DAUN, 05.07.2018 - 15:40 Uhr
Technik - Internet

Telekom überbaut bestehendes Glasfasernetz mit Vectoring

Für Bretten, eine Mittelstadt in der Nähe von Karlsruhe hatte sich lange niemand interessiert. Zumindest nicht, was die Versorgung mit leistungsfähigen Breitband-Anschlüssen angeht. Nachdem nun ein Investor seit Sommer 2017 eine flächendeckende FTTH/B Glasfasernetz-Infrastruktur bis in die Haushalte aufgebaut hat,  will die Telekom bis Ende des ersten Quartals 2019 rund 11.000 Haushalte massiv mit Vectoring ausbauen.

Die BBV Deutschland errichtet und betreibt über ihre Tochter Breitbandversorgung  Rhein-Neckar seit Juni 2017 in Bretten in fünf Stadtteilen ein flächendeckendes Glasfasernetz, das demnächst auch in der Kernstadt von Bretten bereitstehen soll. Das von Telekom CEO Timotheus Höttges vor rund sechs Monaten eingeleitete Kooperationsangebot in Form einer „Koalition der Willigen“ mit den in verschiedenen Breitbandverbänden organisierten Netzbetreibern beim Glasfaserausbau, das ein Eingreifen der Regulierer verhinderte, scheint hingegen vom Tisch. 

"In Zeiten, in denen die neue Bundesregierung zu 100 Prozent auf die Glasfaser setzt, versucht die Telekom mit ihrer nicht mehr zukunftsfähigen Vectoring-Technik ohne Rücksicht auf Verluste und sinnfrei möglichst rasch noch viele Wettbewerber entgegen aller wirtschaftlichen Vernunft aus dem Markt zu drängen“, wettert BBV-Deutschlandchef Manfred Maschek in einer Presseinformation zur Ankündigung der Telekom.

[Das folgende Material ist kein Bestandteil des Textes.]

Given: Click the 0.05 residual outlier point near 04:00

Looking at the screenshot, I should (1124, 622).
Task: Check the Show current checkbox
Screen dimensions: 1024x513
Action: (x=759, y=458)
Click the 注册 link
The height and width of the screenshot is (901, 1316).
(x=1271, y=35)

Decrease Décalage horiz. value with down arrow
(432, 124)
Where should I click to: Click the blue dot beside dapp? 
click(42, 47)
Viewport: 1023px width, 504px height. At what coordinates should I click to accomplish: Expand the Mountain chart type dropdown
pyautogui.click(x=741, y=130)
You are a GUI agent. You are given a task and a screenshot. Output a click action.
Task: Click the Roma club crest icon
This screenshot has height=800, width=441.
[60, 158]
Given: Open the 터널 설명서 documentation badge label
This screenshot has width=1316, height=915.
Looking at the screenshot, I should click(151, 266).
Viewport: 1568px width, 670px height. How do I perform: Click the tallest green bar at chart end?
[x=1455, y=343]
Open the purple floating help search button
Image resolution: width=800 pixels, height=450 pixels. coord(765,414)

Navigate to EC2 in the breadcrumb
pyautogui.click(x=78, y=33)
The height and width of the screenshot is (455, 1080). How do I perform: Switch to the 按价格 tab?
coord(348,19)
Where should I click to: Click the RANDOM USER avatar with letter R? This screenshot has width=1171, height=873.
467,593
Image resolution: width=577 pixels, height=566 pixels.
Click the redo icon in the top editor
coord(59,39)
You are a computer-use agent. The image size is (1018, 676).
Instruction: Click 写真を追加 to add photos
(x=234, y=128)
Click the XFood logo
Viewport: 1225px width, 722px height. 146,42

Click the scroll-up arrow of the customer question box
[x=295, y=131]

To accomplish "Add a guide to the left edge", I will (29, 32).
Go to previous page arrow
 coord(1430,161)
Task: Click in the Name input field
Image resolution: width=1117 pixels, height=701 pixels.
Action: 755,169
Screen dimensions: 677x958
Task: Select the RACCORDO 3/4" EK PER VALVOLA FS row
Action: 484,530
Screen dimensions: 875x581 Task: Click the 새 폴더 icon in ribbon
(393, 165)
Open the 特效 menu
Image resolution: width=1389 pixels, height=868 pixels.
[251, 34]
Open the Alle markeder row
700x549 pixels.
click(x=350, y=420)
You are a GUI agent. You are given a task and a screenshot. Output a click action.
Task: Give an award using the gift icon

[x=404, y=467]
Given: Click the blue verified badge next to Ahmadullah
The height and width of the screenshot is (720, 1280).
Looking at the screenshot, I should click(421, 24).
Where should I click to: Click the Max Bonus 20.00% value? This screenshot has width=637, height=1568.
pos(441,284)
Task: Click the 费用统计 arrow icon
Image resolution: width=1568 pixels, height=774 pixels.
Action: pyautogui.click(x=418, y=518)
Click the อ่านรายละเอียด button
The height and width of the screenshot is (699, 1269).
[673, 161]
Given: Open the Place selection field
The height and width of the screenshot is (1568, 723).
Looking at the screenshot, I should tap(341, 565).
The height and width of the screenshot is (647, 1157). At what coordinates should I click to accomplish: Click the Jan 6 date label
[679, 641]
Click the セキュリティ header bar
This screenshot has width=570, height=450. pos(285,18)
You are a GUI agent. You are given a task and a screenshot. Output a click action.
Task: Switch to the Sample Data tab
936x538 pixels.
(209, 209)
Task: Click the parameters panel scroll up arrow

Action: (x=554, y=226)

Die Telekom mache sich im Bezug auf Glasfaserkooperationen völlig unglaubwürdig.

Sinnfrei ist das Engagement der Telekom selbstverständlich nicht. Mit ihrem überraschenden Überbau stehen auf der Seite des Breitband-Mitbewerbers nun Investitionen in Höhe rund 15 Millionen Euro, die BBV Deutschland im Verbund mit Finanzpartner Primevest Capital Partners investiert hat, auf dem Spiel  – und ein Geschäftsmodell, das der Telekom auch in anderen strukturschwachen Regionen  Ärger bereiten könnte.

„Wir schaffen seit rund einem Jahr eine hervorragende flächendeckende Glasfaserinfrastruktur in Bretten, die bei den Haushalten und Gewerbetreibenden sehr gut ankommt. Unsere Philosophie ist Open Access. Einer möglichen Mitnutzung unserer Netzinfrastrukturen durch die Telekom stehen wir positiv gegenüber, da diese für alle Beteiligten wirtschaftlich sehr viel Sinn macht", betont Maschek.

Tatsächlich könnte die Telekom, an der der Bund immerhin zu fast einem Drittel beteiligt ist, durch eine Kooperation im Sinne einer Mitnutzung oder gar eines Wholebuy-Aufkaufs der bestehenden Infrastruktur, der laut Maschek ebenfalls ausdrücklich zu den Möglichkeiten gehört, viel Geld sparen. Das bestätigte auch der Sprecher des BREKO Bundesverbands Breitbandkommunikation e.V, Marc Kessler: "Lokale und regionale Netzbetreiber haben ein hohes Interesse an (Open-Access-) Kooperationen, um die Auslastung ihrer Glasfasernetze und so deren Wirtschaftlichkeit zu erhöhen. Auf diese Weise können auch wieder Mittel in den weiteren Glasfaserausbau investiert werden. Der BREKO spricht sich klar dafür aus, dass vor einem Überbau ernsthafte Gespräche über eine Kooperation stattfinden. Denn es muss gelingen, Glasfaser in die Fläche zu bringen, anstelle punktuellen Überbau / Doppelausbau zu erzeugen. Ein solcher Doppelausbau ist volkswirtschaftlich unsinnig und schädlich für den zeitnahen Ausbau zukunftssicherer, reiner Glasfaser als bester digitaler Infrastruktur für Deutschland", erklärt Kessler.

Auch bei der Telekom haben wir um eine Stellungnahme zum Thema gebeten. Eine Antwort steht bislang aus.